● **What is required**
From the entries that follow, copy exactly the lines beginning at the line holding "Viewport: 888px width, 443px height." and continuing through the line holding "Given: Open the All Tools menu".
(Beginning of Task inputs)
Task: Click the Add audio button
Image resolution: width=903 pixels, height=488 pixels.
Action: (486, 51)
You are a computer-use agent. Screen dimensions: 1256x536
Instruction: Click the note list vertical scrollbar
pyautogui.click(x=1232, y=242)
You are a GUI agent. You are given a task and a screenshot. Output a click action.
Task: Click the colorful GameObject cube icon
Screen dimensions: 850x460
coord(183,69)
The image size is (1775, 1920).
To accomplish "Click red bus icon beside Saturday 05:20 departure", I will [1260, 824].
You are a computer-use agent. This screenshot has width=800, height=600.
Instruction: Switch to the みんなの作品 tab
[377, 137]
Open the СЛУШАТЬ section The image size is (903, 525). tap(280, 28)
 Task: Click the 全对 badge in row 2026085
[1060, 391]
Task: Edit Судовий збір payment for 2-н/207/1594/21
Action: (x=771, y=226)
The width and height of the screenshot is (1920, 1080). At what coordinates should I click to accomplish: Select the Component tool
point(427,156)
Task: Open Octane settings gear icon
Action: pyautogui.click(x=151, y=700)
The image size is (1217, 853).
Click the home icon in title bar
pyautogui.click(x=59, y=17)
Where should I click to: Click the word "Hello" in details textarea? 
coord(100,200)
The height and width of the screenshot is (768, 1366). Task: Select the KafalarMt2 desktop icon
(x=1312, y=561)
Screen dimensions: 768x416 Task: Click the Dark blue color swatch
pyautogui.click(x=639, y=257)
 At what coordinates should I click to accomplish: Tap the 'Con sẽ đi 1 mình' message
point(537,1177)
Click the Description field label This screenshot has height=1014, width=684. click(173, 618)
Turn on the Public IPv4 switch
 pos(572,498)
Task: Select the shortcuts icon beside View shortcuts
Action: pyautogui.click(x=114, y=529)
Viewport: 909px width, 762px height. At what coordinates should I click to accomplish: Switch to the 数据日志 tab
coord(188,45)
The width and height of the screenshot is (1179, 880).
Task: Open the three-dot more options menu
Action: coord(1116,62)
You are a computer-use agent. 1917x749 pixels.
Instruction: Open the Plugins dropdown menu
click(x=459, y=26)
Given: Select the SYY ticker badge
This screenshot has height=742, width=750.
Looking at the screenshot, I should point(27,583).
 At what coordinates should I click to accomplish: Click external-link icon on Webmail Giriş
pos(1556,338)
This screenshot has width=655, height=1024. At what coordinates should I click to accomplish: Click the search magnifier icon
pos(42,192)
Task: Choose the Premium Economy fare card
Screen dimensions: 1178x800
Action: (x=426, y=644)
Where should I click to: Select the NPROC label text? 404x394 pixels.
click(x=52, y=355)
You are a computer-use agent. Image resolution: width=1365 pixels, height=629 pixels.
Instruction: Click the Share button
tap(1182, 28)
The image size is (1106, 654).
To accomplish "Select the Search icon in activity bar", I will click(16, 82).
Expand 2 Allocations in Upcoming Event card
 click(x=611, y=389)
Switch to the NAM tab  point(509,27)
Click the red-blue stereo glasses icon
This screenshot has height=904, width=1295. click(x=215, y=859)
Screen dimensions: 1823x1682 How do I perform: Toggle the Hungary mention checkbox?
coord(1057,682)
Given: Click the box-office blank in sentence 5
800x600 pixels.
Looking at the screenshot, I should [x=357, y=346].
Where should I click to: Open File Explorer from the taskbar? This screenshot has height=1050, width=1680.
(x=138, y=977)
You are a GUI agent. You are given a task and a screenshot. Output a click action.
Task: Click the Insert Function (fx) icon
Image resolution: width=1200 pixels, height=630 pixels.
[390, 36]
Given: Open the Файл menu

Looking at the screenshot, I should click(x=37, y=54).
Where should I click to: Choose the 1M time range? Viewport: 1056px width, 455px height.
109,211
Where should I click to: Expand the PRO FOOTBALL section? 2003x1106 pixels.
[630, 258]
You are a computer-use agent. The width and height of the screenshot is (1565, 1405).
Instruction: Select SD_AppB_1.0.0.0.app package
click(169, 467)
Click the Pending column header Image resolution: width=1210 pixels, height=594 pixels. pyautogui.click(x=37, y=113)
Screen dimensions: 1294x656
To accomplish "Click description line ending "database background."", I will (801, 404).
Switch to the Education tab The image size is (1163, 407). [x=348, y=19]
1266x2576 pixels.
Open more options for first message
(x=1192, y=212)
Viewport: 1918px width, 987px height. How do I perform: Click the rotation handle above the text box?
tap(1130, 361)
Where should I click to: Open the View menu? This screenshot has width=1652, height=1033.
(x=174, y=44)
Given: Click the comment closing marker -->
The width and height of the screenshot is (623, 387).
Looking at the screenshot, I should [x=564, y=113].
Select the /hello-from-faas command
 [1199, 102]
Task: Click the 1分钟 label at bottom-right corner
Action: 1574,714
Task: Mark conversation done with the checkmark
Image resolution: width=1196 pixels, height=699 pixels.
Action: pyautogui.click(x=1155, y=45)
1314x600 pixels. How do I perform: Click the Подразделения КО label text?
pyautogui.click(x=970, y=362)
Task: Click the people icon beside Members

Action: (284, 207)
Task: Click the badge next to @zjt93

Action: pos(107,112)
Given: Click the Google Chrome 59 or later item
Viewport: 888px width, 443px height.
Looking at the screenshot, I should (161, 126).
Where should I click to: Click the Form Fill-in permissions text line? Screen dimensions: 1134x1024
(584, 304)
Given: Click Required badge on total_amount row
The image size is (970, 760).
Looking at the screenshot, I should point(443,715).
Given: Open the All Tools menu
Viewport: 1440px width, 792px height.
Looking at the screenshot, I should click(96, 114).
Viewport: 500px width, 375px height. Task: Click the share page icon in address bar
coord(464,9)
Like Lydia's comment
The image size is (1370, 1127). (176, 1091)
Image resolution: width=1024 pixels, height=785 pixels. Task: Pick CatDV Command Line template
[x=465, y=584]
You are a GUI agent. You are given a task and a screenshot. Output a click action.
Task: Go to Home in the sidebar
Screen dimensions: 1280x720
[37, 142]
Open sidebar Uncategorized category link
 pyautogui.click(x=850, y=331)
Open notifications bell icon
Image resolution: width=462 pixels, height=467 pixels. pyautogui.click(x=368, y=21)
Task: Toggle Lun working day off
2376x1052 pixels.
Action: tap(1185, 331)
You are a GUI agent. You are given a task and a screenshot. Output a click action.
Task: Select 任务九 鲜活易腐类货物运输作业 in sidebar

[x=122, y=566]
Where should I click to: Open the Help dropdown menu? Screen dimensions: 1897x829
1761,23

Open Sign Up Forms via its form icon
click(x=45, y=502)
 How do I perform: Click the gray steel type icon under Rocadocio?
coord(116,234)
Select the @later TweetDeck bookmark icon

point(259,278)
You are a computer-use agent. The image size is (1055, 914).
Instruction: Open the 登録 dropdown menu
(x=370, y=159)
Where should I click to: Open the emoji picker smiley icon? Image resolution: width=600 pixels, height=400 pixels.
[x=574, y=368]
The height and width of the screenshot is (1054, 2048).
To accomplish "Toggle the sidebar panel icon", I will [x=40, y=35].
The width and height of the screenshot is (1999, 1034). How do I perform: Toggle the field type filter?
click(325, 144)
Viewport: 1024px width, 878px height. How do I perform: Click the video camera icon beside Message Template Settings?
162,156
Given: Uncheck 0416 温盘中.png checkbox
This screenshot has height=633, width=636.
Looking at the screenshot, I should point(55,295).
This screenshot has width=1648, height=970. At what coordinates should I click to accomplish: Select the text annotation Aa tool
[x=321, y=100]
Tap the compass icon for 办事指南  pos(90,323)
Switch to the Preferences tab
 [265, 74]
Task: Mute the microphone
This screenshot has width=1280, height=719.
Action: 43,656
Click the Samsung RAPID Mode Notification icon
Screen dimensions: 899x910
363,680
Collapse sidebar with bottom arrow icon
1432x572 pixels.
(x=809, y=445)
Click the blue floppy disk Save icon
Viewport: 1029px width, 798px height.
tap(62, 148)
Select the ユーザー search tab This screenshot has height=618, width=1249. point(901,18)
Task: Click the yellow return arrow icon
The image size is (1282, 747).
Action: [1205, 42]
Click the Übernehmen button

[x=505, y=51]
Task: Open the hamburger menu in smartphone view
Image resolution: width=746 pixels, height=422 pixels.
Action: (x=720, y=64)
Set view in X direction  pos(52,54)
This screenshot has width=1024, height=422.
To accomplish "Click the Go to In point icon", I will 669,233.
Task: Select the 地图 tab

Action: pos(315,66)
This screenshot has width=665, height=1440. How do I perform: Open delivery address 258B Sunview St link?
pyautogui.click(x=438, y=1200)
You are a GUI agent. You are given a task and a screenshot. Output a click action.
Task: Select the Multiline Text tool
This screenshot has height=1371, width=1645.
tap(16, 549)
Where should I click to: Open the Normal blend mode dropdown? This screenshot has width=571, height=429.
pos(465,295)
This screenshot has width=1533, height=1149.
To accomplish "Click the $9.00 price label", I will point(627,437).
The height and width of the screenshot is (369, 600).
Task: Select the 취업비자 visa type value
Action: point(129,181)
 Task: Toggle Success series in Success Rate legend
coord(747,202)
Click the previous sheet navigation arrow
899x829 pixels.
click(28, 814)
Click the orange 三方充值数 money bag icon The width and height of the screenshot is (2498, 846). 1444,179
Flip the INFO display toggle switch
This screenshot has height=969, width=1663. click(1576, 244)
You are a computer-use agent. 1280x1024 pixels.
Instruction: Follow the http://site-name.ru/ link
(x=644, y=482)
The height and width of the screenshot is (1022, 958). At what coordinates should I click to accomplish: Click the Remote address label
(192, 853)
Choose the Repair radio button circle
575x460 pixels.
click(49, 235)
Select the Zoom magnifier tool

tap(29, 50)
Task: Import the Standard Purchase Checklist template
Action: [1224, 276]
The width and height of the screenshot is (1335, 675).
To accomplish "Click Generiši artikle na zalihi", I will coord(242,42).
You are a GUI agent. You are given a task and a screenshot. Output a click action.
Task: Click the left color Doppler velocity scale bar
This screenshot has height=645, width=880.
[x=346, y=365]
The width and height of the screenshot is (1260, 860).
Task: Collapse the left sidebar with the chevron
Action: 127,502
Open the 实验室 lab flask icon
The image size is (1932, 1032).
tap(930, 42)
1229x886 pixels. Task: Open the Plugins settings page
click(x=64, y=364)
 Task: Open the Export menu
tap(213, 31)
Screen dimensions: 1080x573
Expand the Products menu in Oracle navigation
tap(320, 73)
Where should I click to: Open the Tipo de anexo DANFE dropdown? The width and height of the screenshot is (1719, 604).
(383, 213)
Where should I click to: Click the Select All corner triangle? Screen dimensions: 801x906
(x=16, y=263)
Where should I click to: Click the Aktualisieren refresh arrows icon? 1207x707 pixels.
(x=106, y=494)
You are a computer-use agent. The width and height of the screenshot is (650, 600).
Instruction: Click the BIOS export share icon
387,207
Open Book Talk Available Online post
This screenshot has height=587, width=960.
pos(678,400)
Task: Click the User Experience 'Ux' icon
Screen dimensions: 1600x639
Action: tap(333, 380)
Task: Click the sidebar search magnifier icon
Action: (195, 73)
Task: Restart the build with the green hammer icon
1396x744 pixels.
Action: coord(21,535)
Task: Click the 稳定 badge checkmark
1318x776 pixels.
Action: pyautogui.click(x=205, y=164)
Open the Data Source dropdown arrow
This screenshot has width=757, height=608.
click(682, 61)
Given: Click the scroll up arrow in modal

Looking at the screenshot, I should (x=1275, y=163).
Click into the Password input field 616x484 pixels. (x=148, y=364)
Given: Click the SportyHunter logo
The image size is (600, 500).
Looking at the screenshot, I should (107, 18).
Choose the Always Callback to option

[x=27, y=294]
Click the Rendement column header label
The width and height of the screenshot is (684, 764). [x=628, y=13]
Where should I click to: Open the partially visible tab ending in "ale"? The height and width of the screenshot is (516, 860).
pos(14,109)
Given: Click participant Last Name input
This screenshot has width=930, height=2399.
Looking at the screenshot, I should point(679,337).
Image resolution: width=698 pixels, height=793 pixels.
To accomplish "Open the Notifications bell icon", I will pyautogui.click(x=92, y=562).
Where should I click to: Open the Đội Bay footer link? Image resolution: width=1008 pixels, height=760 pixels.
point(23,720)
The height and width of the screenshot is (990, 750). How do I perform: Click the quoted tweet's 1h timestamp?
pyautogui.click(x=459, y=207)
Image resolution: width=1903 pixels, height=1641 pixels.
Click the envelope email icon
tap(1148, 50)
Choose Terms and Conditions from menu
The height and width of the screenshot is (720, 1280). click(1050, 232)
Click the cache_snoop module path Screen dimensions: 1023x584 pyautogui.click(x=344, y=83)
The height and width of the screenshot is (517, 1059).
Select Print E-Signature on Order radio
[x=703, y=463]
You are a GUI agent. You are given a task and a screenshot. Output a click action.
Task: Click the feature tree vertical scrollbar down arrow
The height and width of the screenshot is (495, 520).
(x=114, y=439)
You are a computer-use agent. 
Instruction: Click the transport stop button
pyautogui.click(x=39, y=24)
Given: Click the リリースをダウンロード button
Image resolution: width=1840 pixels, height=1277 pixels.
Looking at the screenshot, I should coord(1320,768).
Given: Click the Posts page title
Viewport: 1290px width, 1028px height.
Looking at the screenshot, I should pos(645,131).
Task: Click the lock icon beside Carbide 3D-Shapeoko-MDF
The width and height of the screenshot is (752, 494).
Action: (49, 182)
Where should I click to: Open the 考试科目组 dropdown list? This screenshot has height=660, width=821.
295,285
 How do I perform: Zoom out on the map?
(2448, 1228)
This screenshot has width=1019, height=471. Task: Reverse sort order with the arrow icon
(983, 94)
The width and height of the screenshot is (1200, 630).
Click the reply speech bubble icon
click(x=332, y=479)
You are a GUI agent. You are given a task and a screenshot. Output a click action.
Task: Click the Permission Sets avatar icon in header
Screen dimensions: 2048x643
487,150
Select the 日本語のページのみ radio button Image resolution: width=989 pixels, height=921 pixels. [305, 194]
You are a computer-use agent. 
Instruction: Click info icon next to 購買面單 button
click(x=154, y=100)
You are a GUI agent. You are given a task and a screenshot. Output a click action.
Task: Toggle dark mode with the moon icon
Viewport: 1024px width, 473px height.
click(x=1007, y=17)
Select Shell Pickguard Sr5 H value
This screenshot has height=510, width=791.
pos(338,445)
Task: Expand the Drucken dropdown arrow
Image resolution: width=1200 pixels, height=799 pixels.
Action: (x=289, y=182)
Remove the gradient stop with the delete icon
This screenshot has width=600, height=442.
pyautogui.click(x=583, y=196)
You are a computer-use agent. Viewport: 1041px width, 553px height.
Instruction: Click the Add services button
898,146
(End of Task inputs)
● **Exercise response**
Viewport: 888px width, 443px height.
Looking at the screenshot, I should (161, 126).
Where should I click to: Click the Form Fill-in permissions text line? Screen dimensions: 1134x1024
(584, 304)
Given: Click Required badge on total_amount row
The image size is (970, 760).
Looking at the screenshot, I should point(443,715).
Given: Open the All Tools menu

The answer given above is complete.